Fungsi permintaan rumahtangga terhadap tenaga kerja luar keluarga dapat diturunkan dari persamaan 31.7 dan 31.8. Fungsi permintaan rumahtangga terhadap input variabel V dapat diturunkan dari persamaan 31.9. Ketiga fungsi permintaan tersebut dipengaruhi oleh harga masing-masing input, harga produk, dan faktor tetap.
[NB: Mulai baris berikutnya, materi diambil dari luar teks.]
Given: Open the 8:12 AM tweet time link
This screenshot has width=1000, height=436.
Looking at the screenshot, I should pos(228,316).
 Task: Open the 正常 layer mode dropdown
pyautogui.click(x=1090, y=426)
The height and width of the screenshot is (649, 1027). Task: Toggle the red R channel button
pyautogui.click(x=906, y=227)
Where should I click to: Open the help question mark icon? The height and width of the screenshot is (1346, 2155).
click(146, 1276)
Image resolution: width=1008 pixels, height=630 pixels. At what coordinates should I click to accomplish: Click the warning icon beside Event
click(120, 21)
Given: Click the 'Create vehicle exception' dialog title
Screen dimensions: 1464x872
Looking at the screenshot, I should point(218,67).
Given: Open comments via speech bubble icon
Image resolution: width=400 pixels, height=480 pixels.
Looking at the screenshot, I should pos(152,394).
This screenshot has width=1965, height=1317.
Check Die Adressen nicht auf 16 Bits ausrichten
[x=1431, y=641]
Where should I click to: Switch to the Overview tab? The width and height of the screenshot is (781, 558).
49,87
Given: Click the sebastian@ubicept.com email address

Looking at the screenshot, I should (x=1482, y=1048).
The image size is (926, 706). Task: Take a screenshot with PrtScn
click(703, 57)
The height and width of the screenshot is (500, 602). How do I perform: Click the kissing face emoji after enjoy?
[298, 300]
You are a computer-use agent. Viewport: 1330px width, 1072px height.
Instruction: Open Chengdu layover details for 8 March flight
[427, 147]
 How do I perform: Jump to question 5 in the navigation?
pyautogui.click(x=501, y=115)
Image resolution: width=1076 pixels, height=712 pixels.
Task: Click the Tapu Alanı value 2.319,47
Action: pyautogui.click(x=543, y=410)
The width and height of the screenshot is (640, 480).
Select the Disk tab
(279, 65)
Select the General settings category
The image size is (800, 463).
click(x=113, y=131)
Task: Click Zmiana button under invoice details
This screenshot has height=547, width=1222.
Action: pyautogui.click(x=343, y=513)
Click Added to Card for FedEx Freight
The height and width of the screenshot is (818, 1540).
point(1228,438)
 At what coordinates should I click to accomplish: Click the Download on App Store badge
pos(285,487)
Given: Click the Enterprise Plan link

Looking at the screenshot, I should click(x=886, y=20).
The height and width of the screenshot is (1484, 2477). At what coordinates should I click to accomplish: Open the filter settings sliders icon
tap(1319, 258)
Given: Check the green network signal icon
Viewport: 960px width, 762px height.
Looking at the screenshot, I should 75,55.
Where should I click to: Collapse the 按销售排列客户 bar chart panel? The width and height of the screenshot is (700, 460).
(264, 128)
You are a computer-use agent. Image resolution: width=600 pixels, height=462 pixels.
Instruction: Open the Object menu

Bentuk umum fungsi tersebut dinyatakan sebagai berikut:

Hp=Hp(hp, hw, pa,pv,r, lg,Y*;D) (36.1)

V =V(hp, hw, pa,pv,r,lg,Y*;D) (36.3)

Selanjutnya permintaan rumahtangga terhadap lahan garapan dapat diturunkan dari persamaan 31.13. Melalui persamaan ini dapat diketahui fungsi permintaan lahan garapan merupakan fungsi harga bayangan lahan, harga produk, dan harga input lain, serta faktor tetap di usahatani. Bentuk umum fungsi permintaan lahan garapan dinyatakan sebagai berikut:

Lg=Lg(lg*, pa, hp, hw, pv, r; D) (37)

Model ekonomi rumahtangga yang diuraikan di atas, secara empirik masih perlu dikembangkan lebih lanjut. Model yang dikemukakan merupakan dasar pemikiran dalam membangun model empirik yang akan dipaparkan pada bagian metode dan konstruksi model. Model empirik yang akan digunakan adalah model persamaan simultan. Tujuannya adalah agar setiap hubungan yang terjadi antara variabel-variabel ekonomi yang menentukan perilaku ekonomi rumahtangga dapat diduga menggunakan model ekonometrika.